TransForNation plans to launch the Girl Power: self-defence and empowerment league at school throughout Gauteng.

The empowerment league is a series of sessions dedicated to teaching the skills of body awareness, special awareness, voice and self-defence skills, initially to girls and woman.

 

The Gauteng Education Department has provided TransforNation – through its associate education events company – ten quintile schools with more than 2000 girls.  “girls find themselves in a society riddled with violence.  Many girls have to commute daily, and even in spaces where they are supposed to be safe, they are at risk.  Our vision is to empower girls – and boys – with the skills and confidence needed to feel safe.  This is a movement about action – doing something” , says co-founder Ilana Bellotto.

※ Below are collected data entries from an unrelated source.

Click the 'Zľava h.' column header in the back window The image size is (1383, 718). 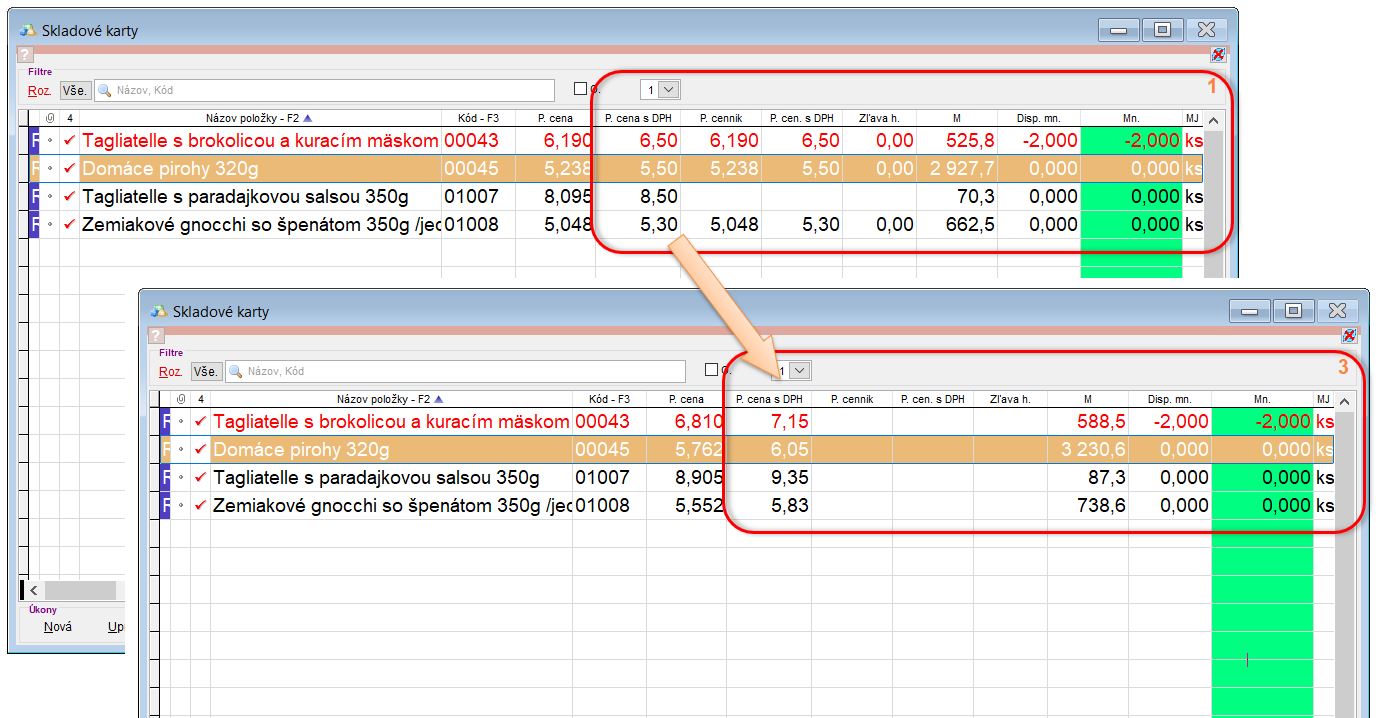879,118
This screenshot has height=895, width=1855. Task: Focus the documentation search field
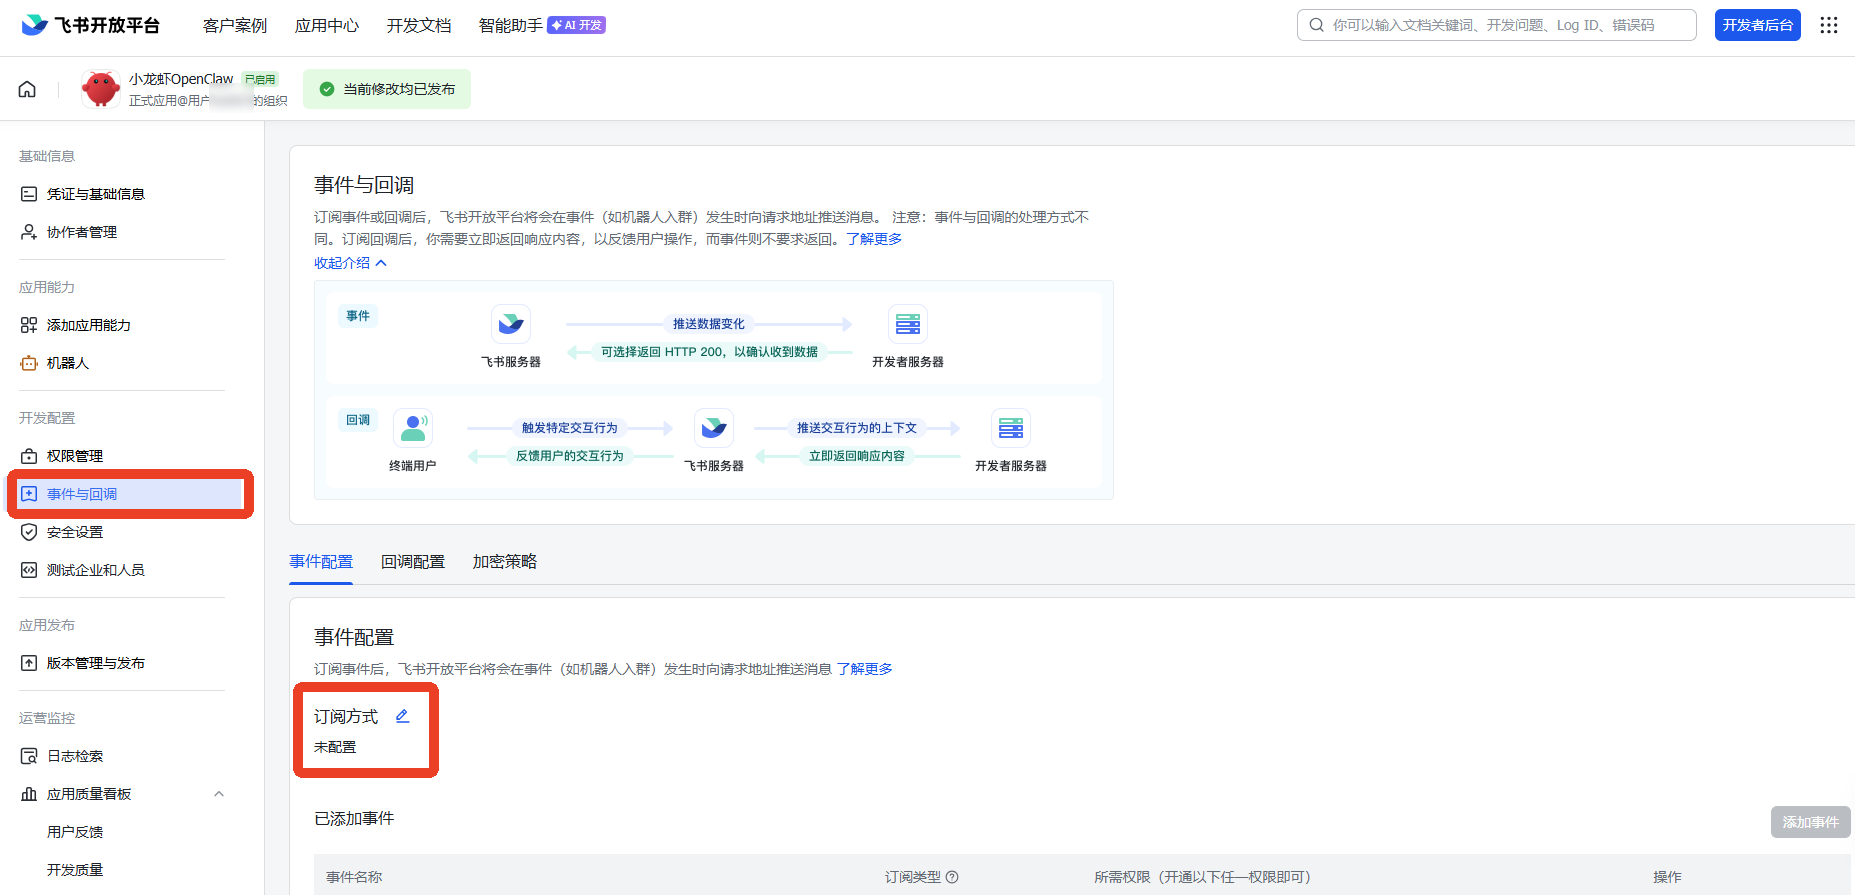1500,25
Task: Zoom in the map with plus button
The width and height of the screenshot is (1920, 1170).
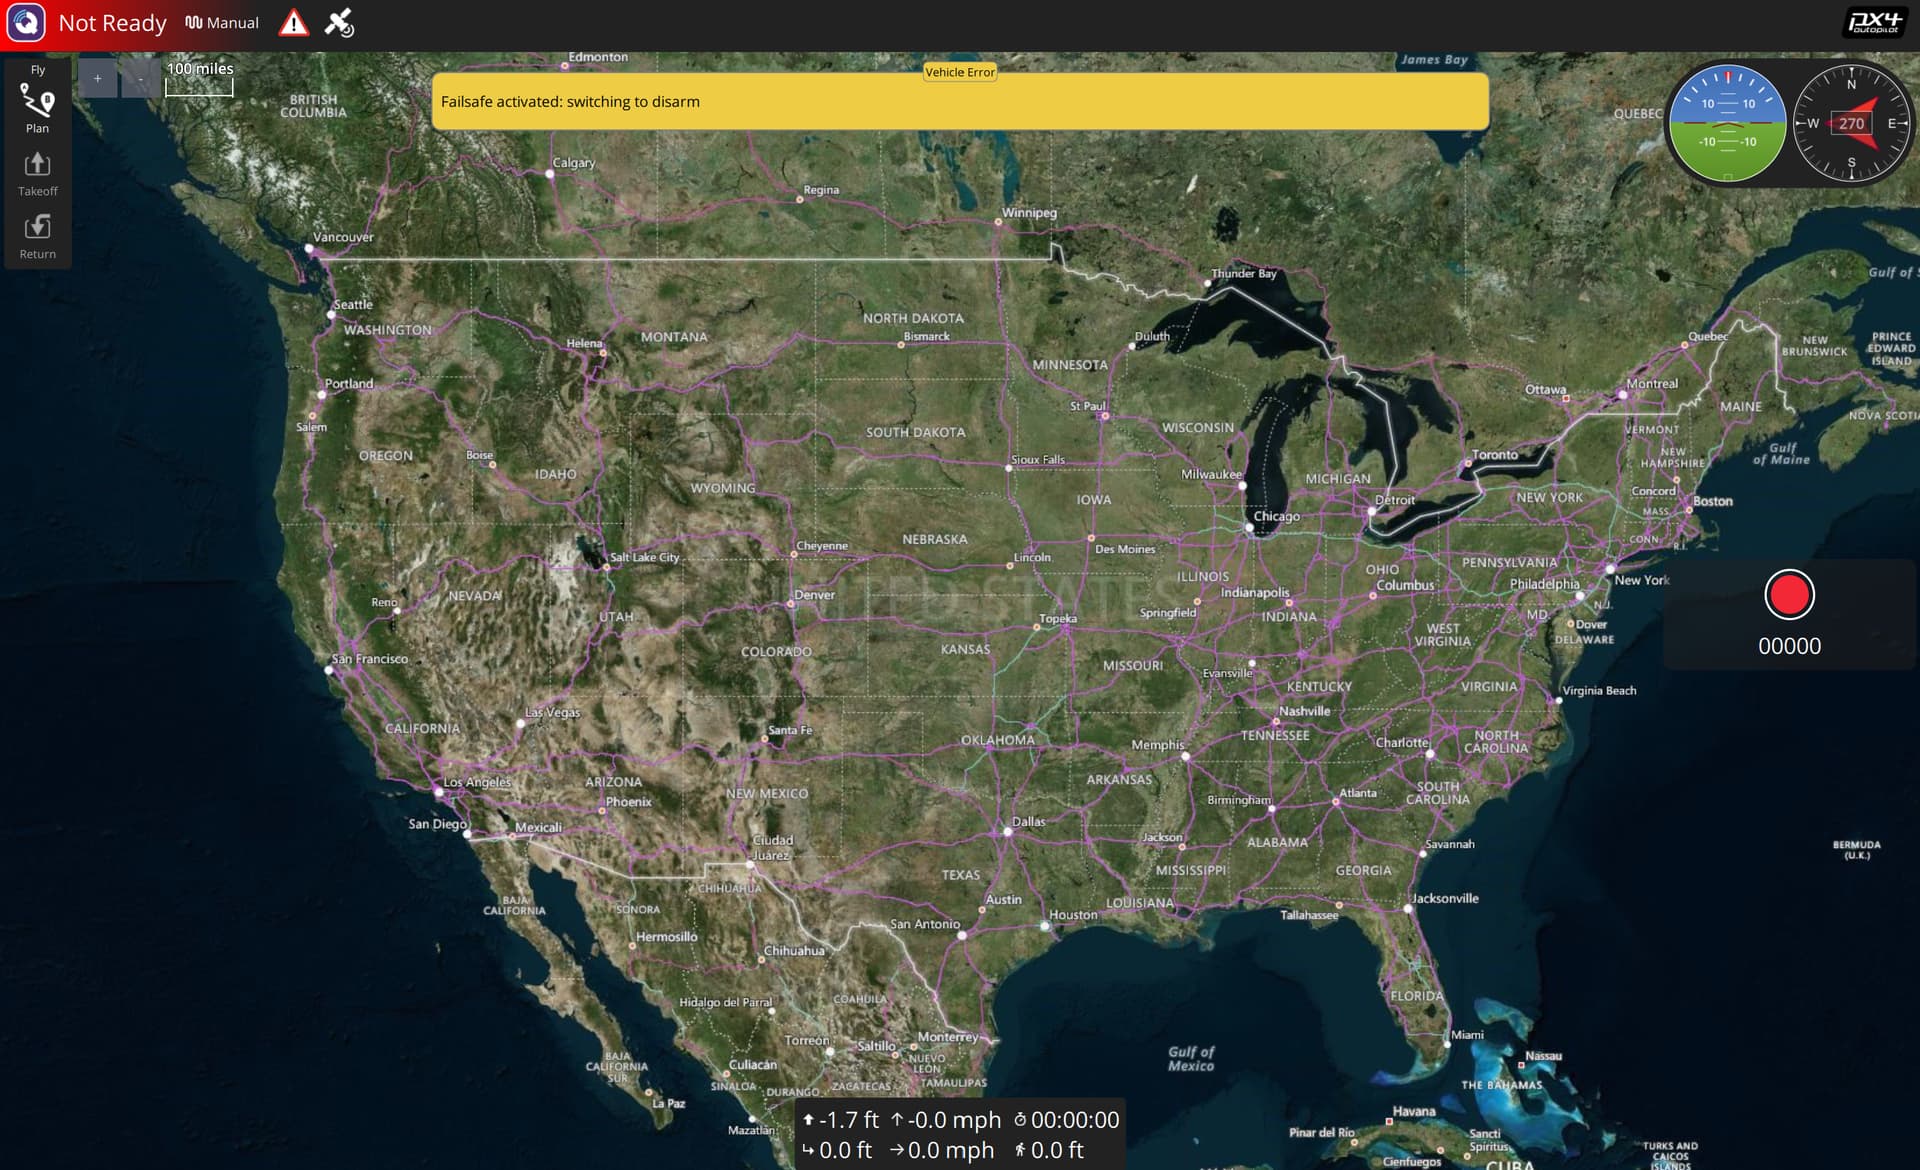Action: point(97,78)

According to TransforNation, this is just one step in fighting the institutionalised toxic masculine violence in South Africa.

The movement is inviting each and every South African to be part of the solution by pledging at least R100 towards the project being funded, which has a deadline of9 December 2017, then their vision would become a reality.

The organisation’s co-founders Ilana Bellotta and Devlin Brown are pleading with business people and every citizens to pledge for this worthy cause, as the project urgently needs funding to roll-out the project.

 

Less than hundred Rand may seem like a small amount of money, but Brown says that poor people have other things such as transport to worry about and that’s why they have opted for crowdfunding.  “R100 goes a long way.  Some people have pledged R5000 or R1000 – it is about what you can afford.  We will even take R20, 000 from businesses and include them in the process by keeping them in the loop as the league progresses.  At the end of the day, we decided to go the crowdfunding route because it connects a broad base of people who care with people who need”, says Brown.